In a resource batch world, a bundler converts one resource batch (from the developer/framework) into another (to be used directly by the server). This document establishes the following conventions for bundlers:

  • When the bundler sees <link rel=resourcebatch>, its job is to fill in the href= and resources= list. It does this based on its analysis of which resources are used by the enclosing HTML file.
  • When a bundler sees import("foo.js"), it replaces it with preloadBatch("import.rba", [new URL("foo.js", import.meta.url), "dependency.js", ...]).then(() => import("foo.js")) with all of the dependencies of foo.js statically detected and inserted.
  • When a bundler sees preloadBatch(null, [new URL("", import.meta.url)]), it detects all of the dependencies of statically and adds them to the resource list, as well as filling in the location of the resource batch.

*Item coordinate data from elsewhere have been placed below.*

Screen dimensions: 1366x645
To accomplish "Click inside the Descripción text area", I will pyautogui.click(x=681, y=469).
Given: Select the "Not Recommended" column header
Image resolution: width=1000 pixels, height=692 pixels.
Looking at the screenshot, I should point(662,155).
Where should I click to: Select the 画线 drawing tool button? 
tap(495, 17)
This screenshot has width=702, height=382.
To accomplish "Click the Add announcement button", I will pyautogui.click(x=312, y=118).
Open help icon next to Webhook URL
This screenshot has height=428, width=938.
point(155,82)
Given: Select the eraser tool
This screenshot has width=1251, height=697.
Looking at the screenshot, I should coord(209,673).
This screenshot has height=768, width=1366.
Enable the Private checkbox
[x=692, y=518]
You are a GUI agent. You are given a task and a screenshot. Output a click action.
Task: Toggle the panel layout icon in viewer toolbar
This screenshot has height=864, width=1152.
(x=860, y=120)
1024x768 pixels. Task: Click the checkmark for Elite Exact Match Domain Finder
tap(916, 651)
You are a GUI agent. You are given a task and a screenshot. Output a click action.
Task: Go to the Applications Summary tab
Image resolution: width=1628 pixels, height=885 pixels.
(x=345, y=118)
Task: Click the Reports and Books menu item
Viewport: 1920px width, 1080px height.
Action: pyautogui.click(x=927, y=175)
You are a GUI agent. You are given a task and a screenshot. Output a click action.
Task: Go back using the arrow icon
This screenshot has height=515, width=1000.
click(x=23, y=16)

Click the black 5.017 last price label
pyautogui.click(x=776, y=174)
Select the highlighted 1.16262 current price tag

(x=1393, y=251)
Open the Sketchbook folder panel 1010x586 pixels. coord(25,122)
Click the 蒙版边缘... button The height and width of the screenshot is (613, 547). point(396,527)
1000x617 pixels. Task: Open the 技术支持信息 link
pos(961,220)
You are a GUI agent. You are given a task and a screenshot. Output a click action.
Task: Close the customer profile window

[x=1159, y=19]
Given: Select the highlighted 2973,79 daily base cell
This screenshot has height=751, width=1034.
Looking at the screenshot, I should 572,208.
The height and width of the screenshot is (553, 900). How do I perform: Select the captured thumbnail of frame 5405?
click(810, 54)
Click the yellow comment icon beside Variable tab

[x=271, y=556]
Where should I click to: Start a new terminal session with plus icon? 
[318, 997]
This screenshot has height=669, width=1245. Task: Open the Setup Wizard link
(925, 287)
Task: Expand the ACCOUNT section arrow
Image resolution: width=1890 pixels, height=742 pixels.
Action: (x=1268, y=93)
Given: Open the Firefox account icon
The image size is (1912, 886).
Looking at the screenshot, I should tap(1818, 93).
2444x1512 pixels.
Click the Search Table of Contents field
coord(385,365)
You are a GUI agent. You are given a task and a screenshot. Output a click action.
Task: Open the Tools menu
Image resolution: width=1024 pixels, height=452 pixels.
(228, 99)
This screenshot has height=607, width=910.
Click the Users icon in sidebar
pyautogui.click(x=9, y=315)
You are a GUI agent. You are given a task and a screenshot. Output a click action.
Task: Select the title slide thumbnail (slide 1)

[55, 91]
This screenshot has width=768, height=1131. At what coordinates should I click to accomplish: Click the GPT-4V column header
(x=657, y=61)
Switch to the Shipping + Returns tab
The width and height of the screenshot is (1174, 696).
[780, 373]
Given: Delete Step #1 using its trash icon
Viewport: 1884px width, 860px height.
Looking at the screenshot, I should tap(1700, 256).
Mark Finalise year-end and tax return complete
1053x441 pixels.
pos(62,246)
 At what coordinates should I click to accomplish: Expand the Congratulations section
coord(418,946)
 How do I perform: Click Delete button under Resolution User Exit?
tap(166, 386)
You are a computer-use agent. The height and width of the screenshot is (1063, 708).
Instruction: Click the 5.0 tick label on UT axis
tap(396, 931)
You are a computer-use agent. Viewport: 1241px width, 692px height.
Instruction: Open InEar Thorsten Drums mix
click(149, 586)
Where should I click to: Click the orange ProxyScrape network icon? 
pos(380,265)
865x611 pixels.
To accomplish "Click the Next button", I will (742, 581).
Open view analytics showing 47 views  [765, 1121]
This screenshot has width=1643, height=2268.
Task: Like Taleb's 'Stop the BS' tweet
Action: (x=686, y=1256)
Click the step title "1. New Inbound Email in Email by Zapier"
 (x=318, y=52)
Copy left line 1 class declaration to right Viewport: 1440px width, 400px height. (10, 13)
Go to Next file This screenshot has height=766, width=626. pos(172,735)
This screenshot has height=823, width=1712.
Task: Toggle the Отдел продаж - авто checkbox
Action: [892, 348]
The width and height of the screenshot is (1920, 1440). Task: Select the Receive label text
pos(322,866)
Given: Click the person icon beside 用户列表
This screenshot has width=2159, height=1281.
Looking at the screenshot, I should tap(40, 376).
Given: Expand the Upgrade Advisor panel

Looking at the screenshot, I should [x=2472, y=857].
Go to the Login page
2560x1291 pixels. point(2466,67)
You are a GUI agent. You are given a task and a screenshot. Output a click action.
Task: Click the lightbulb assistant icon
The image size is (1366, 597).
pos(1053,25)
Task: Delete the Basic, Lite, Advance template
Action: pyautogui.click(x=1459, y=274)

Bundlers are encouraged (paradoxically) add resources to the resource batch to contain the output of existing bundling techniques. These will never be served within a resource batch, since they will never be in the resources= list. They are placed in the resource patch that the bundler outputs in order to communicate with the server.

Server expectations

A server, given a resource batch index.rba, is expected to serve it in the following way:

  • Each URL within the resource batch can be fetched from the server, with the relative URLs in the index being resolved relative to the enclosing directory where index.rba is present.
    • If a URL is present multiple times, then the server can choose what to respond with based on its own content negotiation algorithm.
  • If index.rba itself is fetched, then it is served as follows:
    • The request must come with a header indicating the subset of resources to be served. If that header is missing, respond with an error.
    • Omit resources which are not included in the subset requested in the header.
    • Based on the other headers, perform content negotiation to choose appropriate responses for each resource with duplicate URLs (in terms of Content-Type, language, etc).
    • The Content-Type of a resource batch is application/resourcebatch.
    • Serve the result compressed if possible.